Recently, due to the needs of the project, kettle was initially involved. Now I will sort out my experiences on using kettle to develop a job over the past two weeks and share it with you.
I. What is kettle?
Kettle is an ETL tool that is mainly used to manage data from different data sources and stream data in a certain way. It is the most commonly used scenario and data transmission between different systems, you can use kettle to create a conversion job. Currently, it is written in pure Java, so it has the best compatibility with Java.
Kettle consists of four parts: Spoon, pan, kitchen, and chef. This summary mainly involves spoon and kitchen, which are widely used. Among them: spoon is the core graphical processing interface. It completes the conversion of a series of data streams by dragging components and configuring components. Currently, kitchen mainly creates BAT files to batch process jobs in some columns, for example, scheduled tasks in windows.
Ii. Kettle script files
1. Transformation: complete basic data conversion.
2. Job: controls the entire workflow.
Iii. resource library configuration (based on version 4.4.0)
The resource library is mainly used to store the conversion and job written on the kettle tool.
There are two types of resource libraries:
Kettle database repository
Kettle file reposity
One is the data resource library: converts and jobs are stored in the corresponding tables in the data resource library. When you configure these tables, an SQL statement for creating tables appears, execute these SQL statements to create a table. Most of the data resources are created.
Another is the file resource library: the conversion and job written are stored in the file, which is not widely used.
The following describes the configuration of the MySQL resource database (the Oracle configuration is relatively simple and the configuration steps are basically the same, and the corresponding resource library table creation is a bug in MySQL)
1. click the button to go to the resource library configuration page.
2. Select the first database resource configuration and click OK. On the displayed page, select create resource database.
3. Configure the database as follows: Kettle itself comes with a jar package without data, so you need to manually place the jar package in the directory of the kettle Installation File (D: \ tools \ kettle \ data-integration \ Lib), and click test to test whether the connection is successful.
4. If the database connection is successful, click OK to create a database resource table.
5. Click Create or update here.

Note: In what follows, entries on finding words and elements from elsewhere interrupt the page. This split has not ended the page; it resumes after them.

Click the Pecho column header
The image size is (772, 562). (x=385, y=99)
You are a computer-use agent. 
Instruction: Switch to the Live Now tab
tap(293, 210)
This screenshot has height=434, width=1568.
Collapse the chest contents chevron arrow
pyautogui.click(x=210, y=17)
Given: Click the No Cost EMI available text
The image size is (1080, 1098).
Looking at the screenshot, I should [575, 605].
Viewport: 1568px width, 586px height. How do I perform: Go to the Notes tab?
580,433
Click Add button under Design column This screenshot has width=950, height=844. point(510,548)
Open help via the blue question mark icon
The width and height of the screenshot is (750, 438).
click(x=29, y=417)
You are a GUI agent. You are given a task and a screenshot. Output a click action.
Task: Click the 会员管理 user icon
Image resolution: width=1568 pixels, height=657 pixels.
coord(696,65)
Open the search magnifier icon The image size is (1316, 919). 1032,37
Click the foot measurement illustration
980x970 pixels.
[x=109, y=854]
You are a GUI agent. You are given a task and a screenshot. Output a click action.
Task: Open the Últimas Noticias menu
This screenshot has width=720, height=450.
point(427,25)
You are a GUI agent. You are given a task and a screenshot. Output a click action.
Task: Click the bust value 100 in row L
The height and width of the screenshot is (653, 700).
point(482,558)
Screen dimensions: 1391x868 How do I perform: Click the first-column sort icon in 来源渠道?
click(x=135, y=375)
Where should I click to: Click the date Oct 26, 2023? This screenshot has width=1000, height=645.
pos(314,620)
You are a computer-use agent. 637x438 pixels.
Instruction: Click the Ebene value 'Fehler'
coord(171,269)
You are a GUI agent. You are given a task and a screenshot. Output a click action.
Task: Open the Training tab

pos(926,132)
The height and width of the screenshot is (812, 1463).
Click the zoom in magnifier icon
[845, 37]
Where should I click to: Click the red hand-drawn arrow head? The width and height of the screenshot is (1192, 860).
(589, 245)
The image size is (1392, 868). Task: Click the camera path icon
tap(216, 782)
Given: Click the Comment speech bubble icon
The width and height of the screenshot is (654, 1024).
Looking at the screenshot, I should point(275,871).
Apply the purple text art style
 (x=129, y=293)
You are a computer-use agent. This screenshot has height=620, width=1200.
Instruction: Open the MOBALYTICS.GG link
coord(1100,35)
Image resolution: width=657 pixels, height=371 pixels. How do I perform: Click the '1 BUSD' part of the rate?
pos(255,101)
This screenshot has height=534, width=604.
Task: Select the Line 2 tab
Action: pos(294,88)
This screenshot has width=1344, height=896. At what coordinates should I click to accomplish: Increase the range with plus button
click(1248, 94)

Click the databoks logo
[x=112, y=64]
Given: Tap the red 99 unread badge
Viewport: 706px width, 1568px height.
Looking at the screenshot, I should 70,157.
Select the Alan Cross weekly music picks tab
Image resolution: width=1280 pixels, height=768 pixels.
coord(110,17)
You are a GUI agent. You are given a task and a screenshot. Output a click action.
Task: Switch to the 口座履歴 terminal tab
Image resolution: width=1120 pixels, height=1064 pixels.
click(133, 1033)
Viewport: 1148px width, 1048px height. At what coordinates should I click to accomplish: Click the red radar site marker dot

A bounce box is displayed. The box contains the SQL statements used to create tables. We will not execute them here. copy and paste these SQL statements to the database processing tool, run directly in the database (MySQL statements used to create a table in kettle will first report an error, but it will not run directly in the database. In addition, we have found that this situation exists in MySQL, oracle does not)
6. log on to the resource database. The default username and password are admin and Admin.
7. Now the resource database configuration is complete.